Composition and Advantages of Ozone Destruction Catalysts

Q: What is an ozone destruction catalyst? Which type of ozone does it target?

A: There is a very important distinction here. The ozone destruction catalyst discussed in this article does not aim to protect the ozone layer in the upper stratosphere. On the contrary, it is an environmental catalytic material specifically designed to eliminate near-surface (tropospheric) ozone pollution. Near-surface ozone is the main component of photochemical smog, generated by the reaction of nitrogen oxides and volatile organic compounds under sunlight, and is significantly harmful to plants, building materials, and especially the human respiratory system. Therefore, the core task of this catalyst is to actively decompose this harmful near-surface ozone (O₃) and efficiently convert it into harmless oxygen (O₂), making it a "ground guardian" for purifying low-altitude air.

Q: What are the main materials composed of ozone destruction catalysts? How do they work?

A: Currently, a highly efficient and promising ozone decomposition catalyst is a composite material of manganese dioxide (MnO₂) and copper oxide (CuO).

Active Host: Manganese Dioxide (MnO₂): It is the core of the catalytic reaction, especially MnO₂ with specific crystal forms (such as α-type), which possesses abundant surface oxygen vacancies and variable manganese valence states. Ozone molecules (O₃) are adsorbed onto these active sites. MnO₂, through its own valence state cycle (e.g., Mn³⁺ ↔ Mn⁴⁺), promotes the decomposition of unstable ozone molecules, releasing oxygen.

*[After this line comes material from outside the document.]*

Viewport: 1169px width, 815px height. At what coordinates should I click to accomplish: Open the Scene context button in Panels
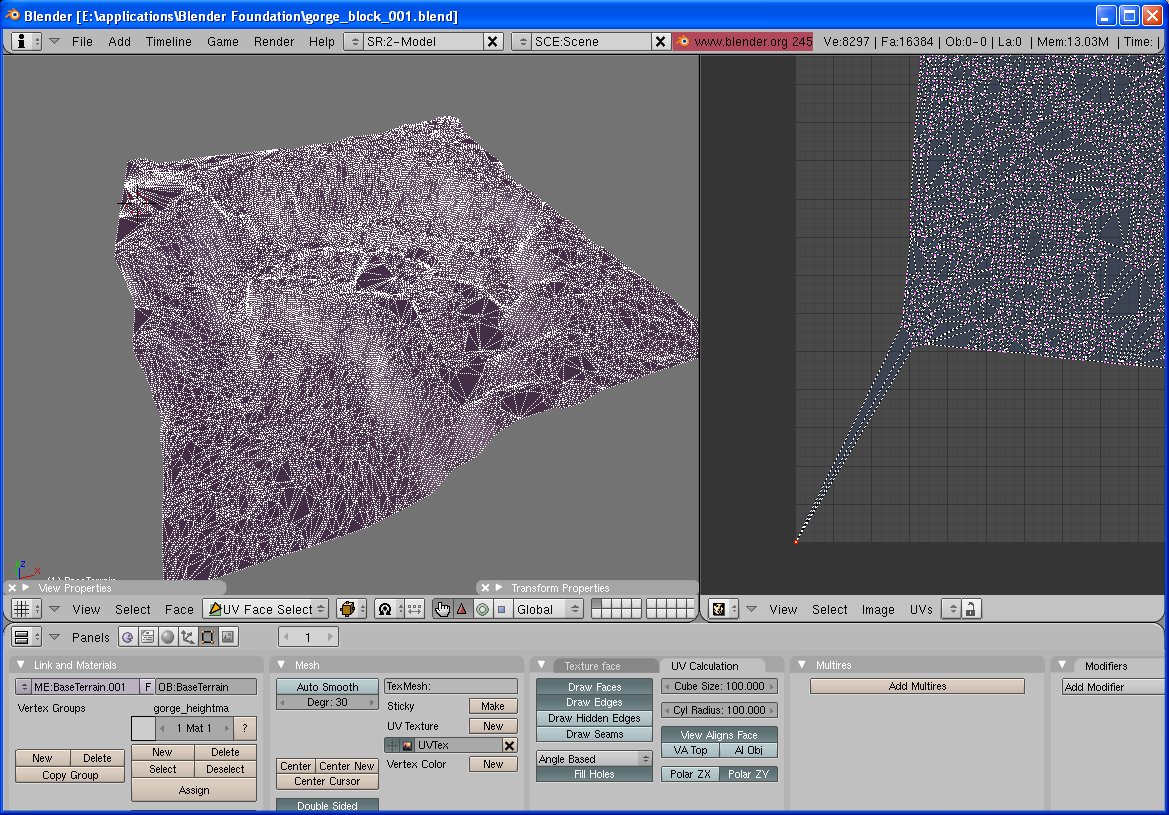[x=228, y=637]
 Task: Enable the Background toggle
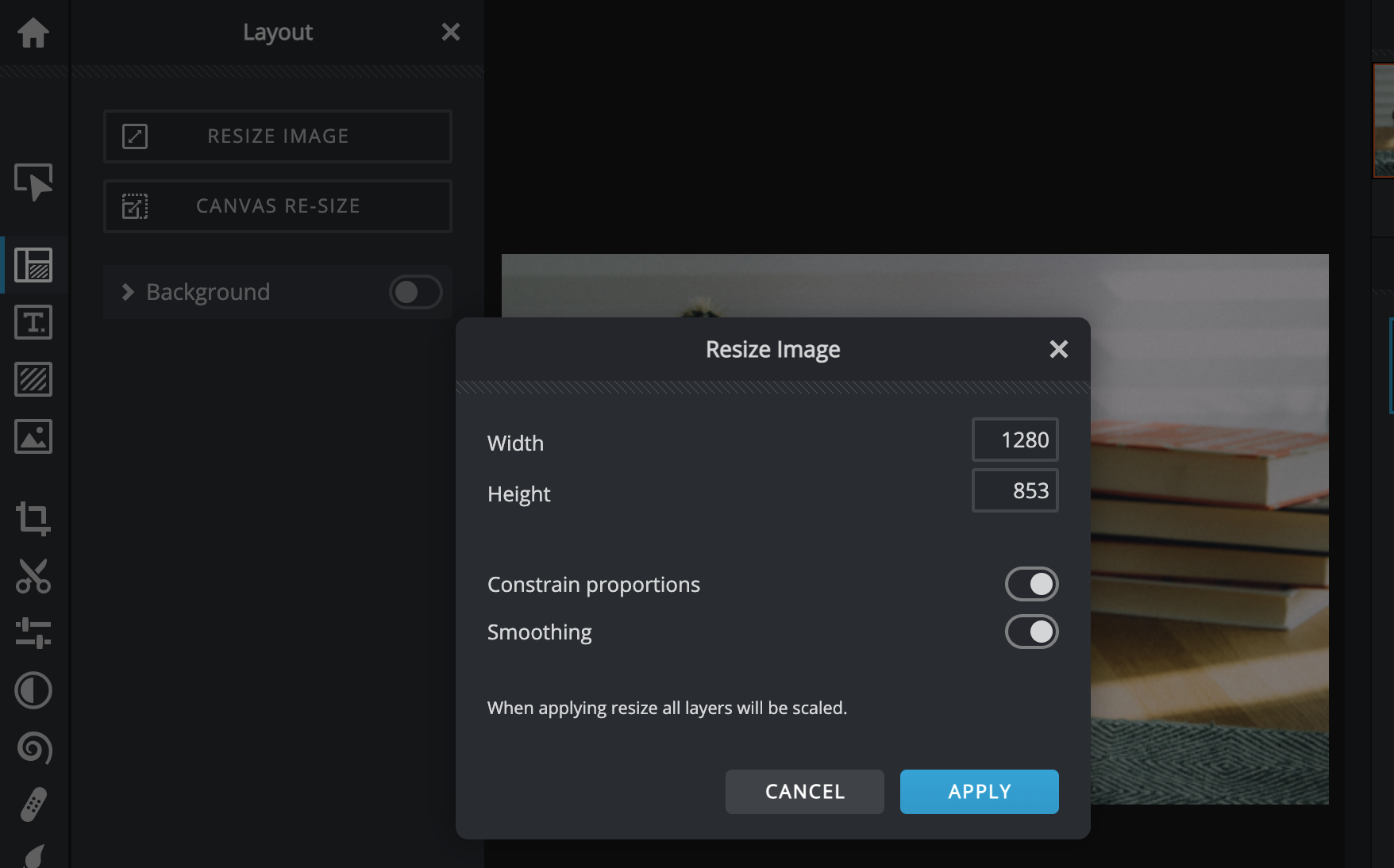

Key Synergistic Component: Copper Oxide (CuO): The addition of copper oxide is not merely a supporting role, but plays a crucial synergistic enhancement role. On the one hand, CuO can effectively regulate the electron distribution on the surface of MnO₂, making the active sites more "active"; on the other hand, it can promote the rapid desorption of reaction intermediates, preventing the active sites from being blocked, thereby significantly improving the overall activity and long-term stability of the catalyst. The combination of these two components produces a synergistic effect, significantly outperforming the single-component catalyst.

Q: What are the specific advantages of this manganese dioxide-copper oxide composite catalyst compared to others?

A: Its advantages are mainly reflected in three aspects: high efficiency, stability, and practicality:

High-efficiency low-temperature decomposition and strong adaptability: This composite catalyst exhibits extremely high ozone decomposition efficiency (typically >95%) at room temperature or lower temperatures (e.g., room temperature to 50°C), effectively addressing ozone pollution in everyday environments. This is much more energy-efficient than some technologies requiring high temperatures (such as thermal decomposition).

High stability and long lifespan: In humid environments or under long operating times, the activity of pure MnO₂ may decrease due to the adsorption of water molecules. The CuO composite significantly enhances the material's moisture resistance and structural stability, reducing the loss or deactivation of active components, ensuring the catalyst can operate continuously in complex real-world air conditions, resulting in a long service life.

Safe, economical, and environmentally friendly: The entire catalytic process only converts ozone into oxygen, without producing secondary pollutants. Its main components are oxides of manganese and copper. Raw materials are relatively abundant, and the production cost is controllable, far lower than catalysts using precious metals (such as platinum and palladium), making large-scale commercial application economically feasible.

Q: In which scenarios is this catalyst currently mainly used? What are its future prospects?

A: Its applications are rapidly expanding to key areas requiring control of indoor and outdoor air quality:

Indoor air purification: Integrated into air purifiers, fresh air systems, or air conditioning filters, continuously decomposing ozone that seeps in from outdoors or is generated by indoor equipment.

Special enclosed spaces: Used in aircraft cabins, spacecraft compartments, subway stations, and underground facilities to ensure air quality in densely populated and poorly ventilated spaces.

Edge treatment of industrial and office equipment: Installed at the exhaust vents of equipment that easily generates ozone, such as copiers, laser printers, and ozone sterilizers, to eliminate pollution sources.

Auxiliary treatment of outdoor environments: Can be used as a functional coating on the surfaces of building materials in urban ventilation corridors or specific polluted areas.

Looking ahead, research will focus on further enhancing its performance under extreme humidity or complex multi-pollutant conditions through nanostructure design and doping modification. Simultaneously, developing more convenient coating processes to deeply integrate it with everyday building materials (such as paints and decorative panels) to create a "passive" air purification environment will be a key direction for realizing its large-scale environmental governance potential. As an efficient and green solution, it plays an increasingly important role in winning the battle for blue skies and improving public health.